Hewett Packard Management Problem
Proper management of organizations is vital for the achievement of the objectives and vision of any company. While organizations may focus on ensuring that they remain competitive and invest a lot of money in employing competent managers, Robbins and Coulter (2011) argue that managerial problems account for most cases of underperformance. Thus, understanding the problems facing the management of an organization and creating policies to solve them goes a long way into ensuring permanent solutions are achieved. This case study focuses on management issues faced by Hewlett-Packard; also known as HP. The firm is one of the biggest IT companies in the world, and its origin can be traced in a rented car garage in the late 1930s. The founders namely Bill Hewlett and Dave Packard were two classmates from Stanford University (Malone, 2007). Through decades, it has grown its software, hardware products and services portfolio. Good leadership and constant innovation have helped the company become competitive in the market. The firm clienteles include both small and medium enterprises ranging from private to public across the globe.
Management Problem
However, despite tremendous growth through the years, HP has been affected by various management strategies. These challenges came in the wake of globalization where markets are becoming saturated with similar products. There is increased level of competition due to fast evolving technology which makes companies to embrace innovation (MacArthur and Barton 2015). Research conducted shows that the major management problem facing the IT giant is the implementation of wrong strategic decisions leading to poor product and service performance (Larcker and Tayan, 2011). This report explores the cause and the depth of the problem and recommend on the probable solution based on the information.
Research questions
The research on the management problems facing Hewett Packard (HP) is based on two questions namely:
- How do strategic decisions by the management affect the company’s performance?
- What measures can be implemented to help improve the company’s performance?
Literature Review
The Effect of Management Strategic Decisions on Company Performance
HP has been rated as one of the leading companies in the world (Malone, 2007). The categories in which the IT Company bagged awards include manufacturing of personal computer, printers, and services provided to consumers (Packard, 2007). However, other firms have mounted a huge competition in terms of product efficiency, speed of service delivery, and innovative technology. The reason for such is due to management issues with the root in the decisions made in the previous decades.

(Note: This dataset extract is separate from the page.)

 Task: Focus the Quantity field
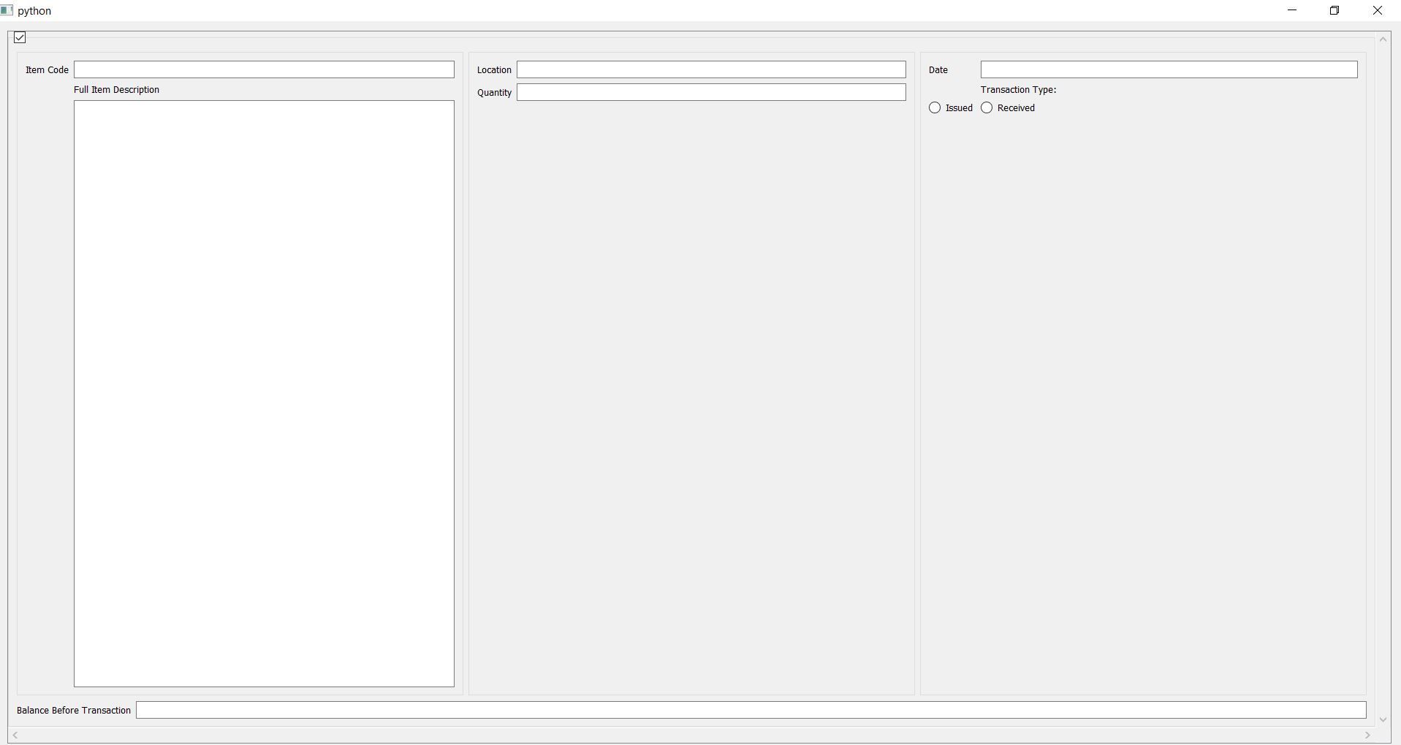coord(711,93)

According to Larcker and Tayan (2011), each major division has senior managers tasked with the role of formulating and implementing strategic decisions in the contemporary management. These top-level managers make decisions with the aim of tackling complex issues in the market such as employee relations, logistics, and consumer satisfaction following an evolving businesses environment in the local and global market (Packard, 2007). MacArthur and Barton (2015) add that decisions arrived at in these firms have had far-reaching repercussions that are reflected in years and decades to come. For instance, the company has made acquisitions without proper consultation and adequate knowledge.

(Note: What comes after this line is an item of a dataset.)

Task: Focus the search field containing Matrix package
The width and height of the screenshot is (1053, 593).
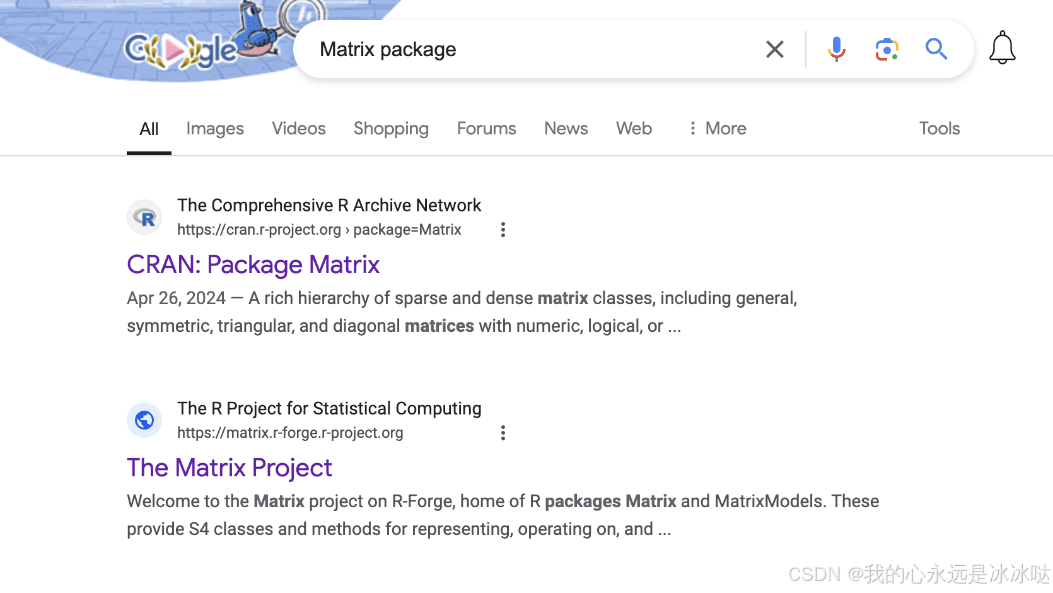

In this case, HP is no exception because as Packard (2007) notes, the decision made at the beginning of the last decade continues to affect its growth and competitiveness in this decade. The firm in 2001 acquired Compaq Computer with an objective of leveraging the global PC market and containing stiff competition from emerging giant IT companies from the Asian continent. Later in 2010, it acquired another company hit by a financial crisis, Palm (MacArthur and Barton 2015). The motivation behind these acquisitions was to leverage the companies’ innovation while ignoring other factors such as matured and saturated the market in the globe. On the other hand, it ignored the plethora of issues faced by the organizations in the time of acquisition. In addition, the rate at which the managers were being changed was at an alarming rate because four chief executives have been at the helm of the company in a span of seven years (Larcker and Tayan 2011).
These decisions have had an impact on the product and service line. For example, the company tablet was a blunder because it recorded uncertainty between the central business segments (Larcker and Tayan, 2011). In addition, its personal computers were plagued by internal feuds, unrest, and swindles. These aspects made the product miss business opportunities leading to declining revenues and market share. A blend of extravagant acquisitions and poor product performance led to declining revenue forcing the company to have a massive downsizing initiative because the company focused on cost reduction rather than innovation (Larker and Tayan, 2011).
Measures to Improve Company Performance
For HP to improve its performance, it should look into the four issues such as employees’ relation, finance, processes, and market trends. These areas are the foundations of a business and essential for the success of the company. All the segments of the organization must function collectively to meet the common objective of making a profit and diversifying the product among others. Further, the firm’s operations are imperative because they determine the quality of the products and timely delivery (Martin and Fellenz, 2010). Many companies fail because of communication breakdown between various sections and poor cooperation. Lastly, strategic planning is essential because it allows assessment of fundamental shifts, competitors monitoring, flexibility, and continuous adaptation to the business environment (Martin and Fellenz, 2010).
Methodology of Analysis
The case study of Hewlett Packard collects data using both primary and secondary sources of data collection. This is to facilitate understanding of how management decisions affect company performance and measures to be implemented. Primary data was acquired from company employees and professionals. Secondary data was collected from published books, journal, articles, and online articles. Only authentic staff and practitioners will qualify to provide information, and authoritative sources will be reviewed to enhance the quality of research. In addition, the information analyzed to help make a precise analysis and recommendation on what to do to improve performance.
Findings of the study
Data was analysed from both primary and secondary sources to find issues facing the firm in relation to the paper objectives. According to Parkard (2007), the company embarked on a strategic mission to develop its product, diversify its market that increased the risks, and thus poor performance. Employees in the company hold that HP management’s expansion strategy was poorly implemented leaving the company in utter dismay. The two acquisitions resulted in massive losses for a short period and market losses (Larcker and Tayan 2011).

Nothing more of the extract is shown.